## What is being asked
Wherever the word "gmbh" occurs in the lines below, copy the whole line.

———

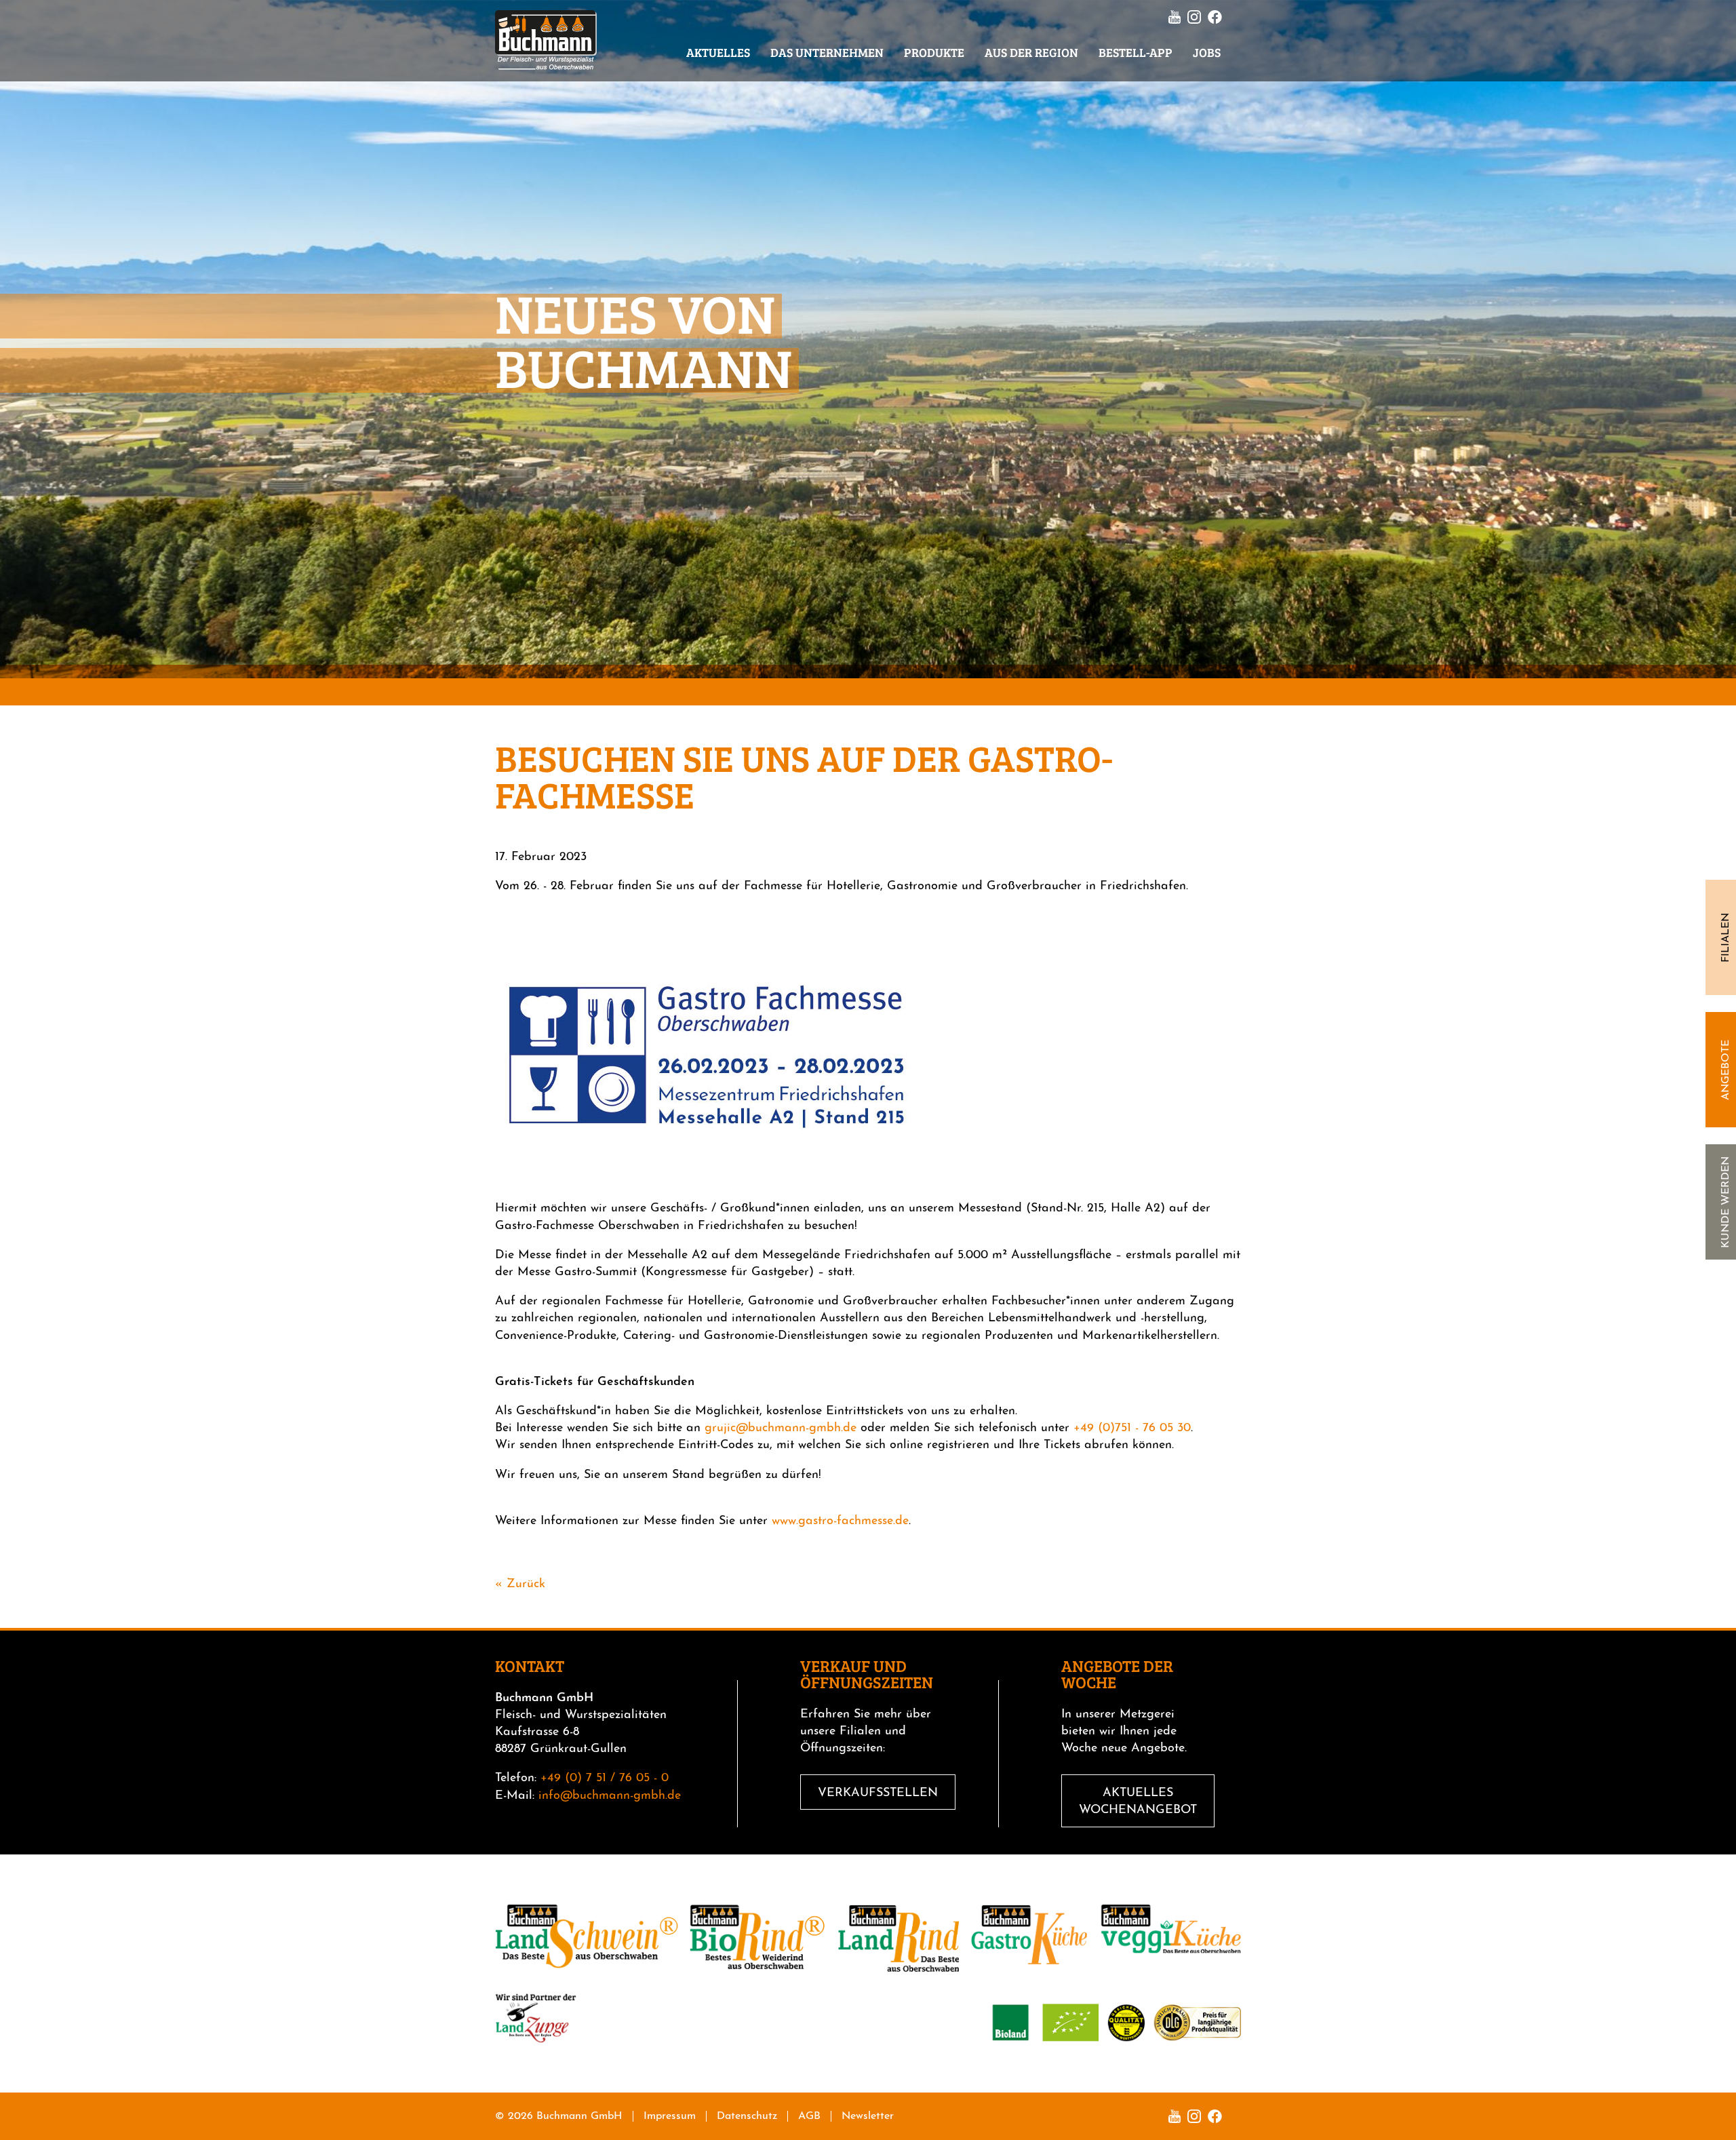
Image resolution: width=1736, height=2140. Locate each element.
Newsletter (868, 2116)
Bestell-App (1135, 52)
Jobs (1207, 52)
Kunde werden (1725, 1202)
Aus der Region (1031, 52)
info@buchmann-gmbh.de (609, 1796)
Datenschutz (747, 2116)
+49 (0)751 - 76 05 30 (1132, 1428)
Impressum (670, 2116)
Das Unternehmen (827, 52)
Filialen (1725, 937)
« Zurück (520, 1584)
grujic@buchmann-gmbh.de (780, 1428)
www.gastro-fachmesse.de (840, 1521)
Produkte (934, 52)
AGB (809, 2116)
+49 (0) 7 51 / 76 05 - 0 (604, 1778)
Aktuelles (718, 52)
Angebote (1725, 1070)
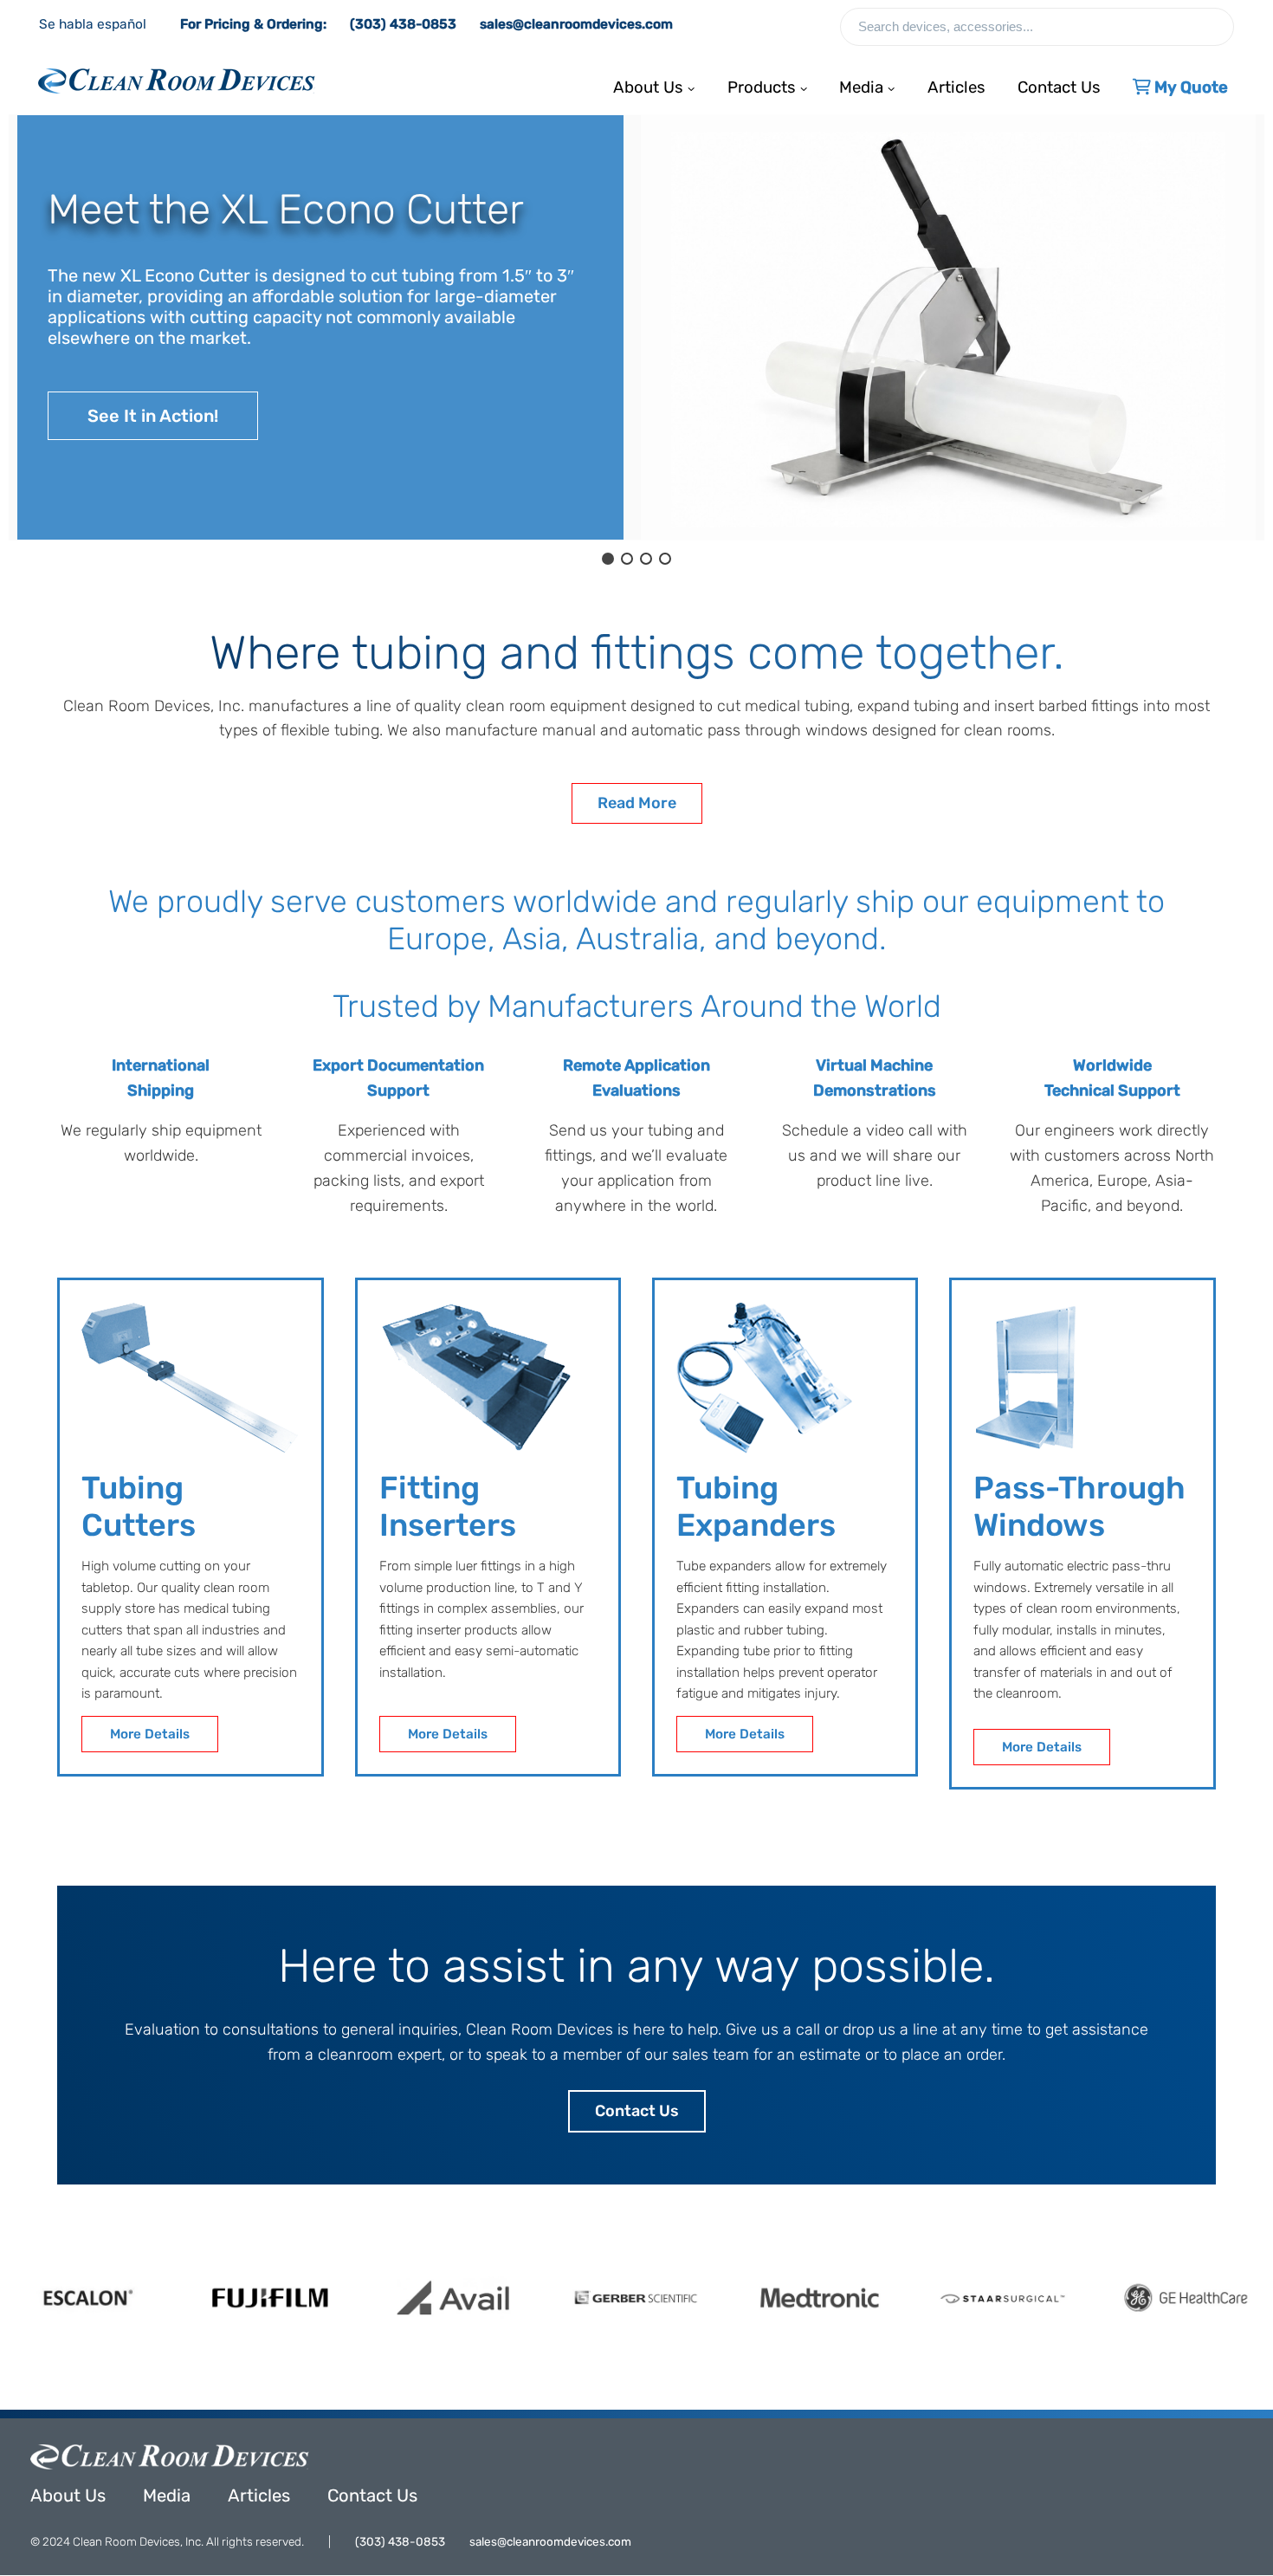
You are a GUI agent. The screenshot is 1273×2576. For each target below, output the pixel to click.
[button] (320, 327)
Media (167, 2495)
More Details (150, 1734)
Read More (637, 802)
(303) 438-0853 (403, 24)
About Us (68, 2495)
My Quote (1189, 83)
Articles (956, 83)
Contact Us (1059, 83)
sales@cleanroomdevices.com (576, 24)
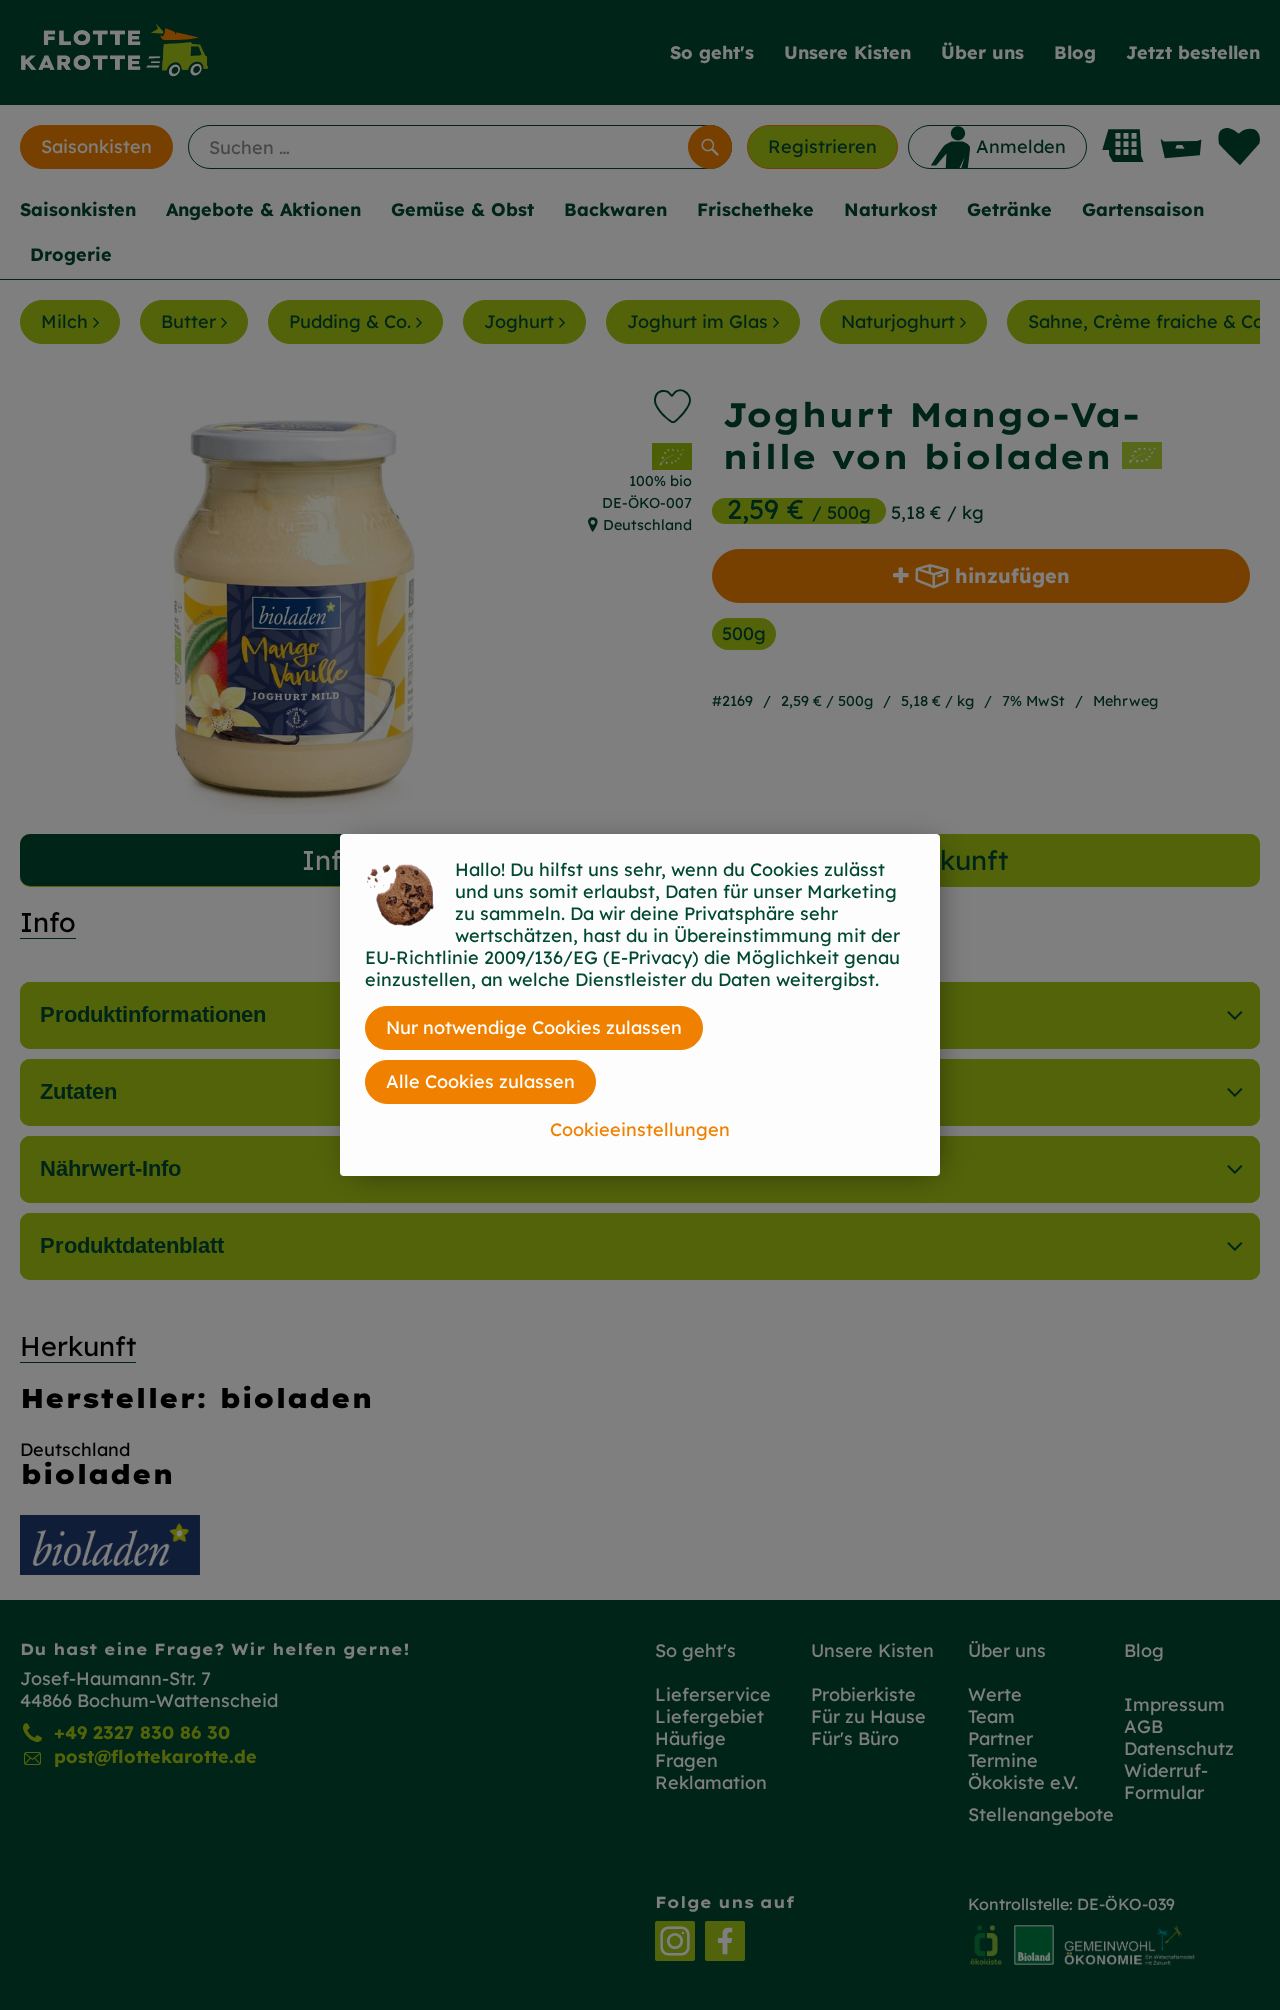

———

## Answer area
info@buchmann-gmbh.de (609, 1796)
grujic@buchmann-gmbh.de (780, 1428)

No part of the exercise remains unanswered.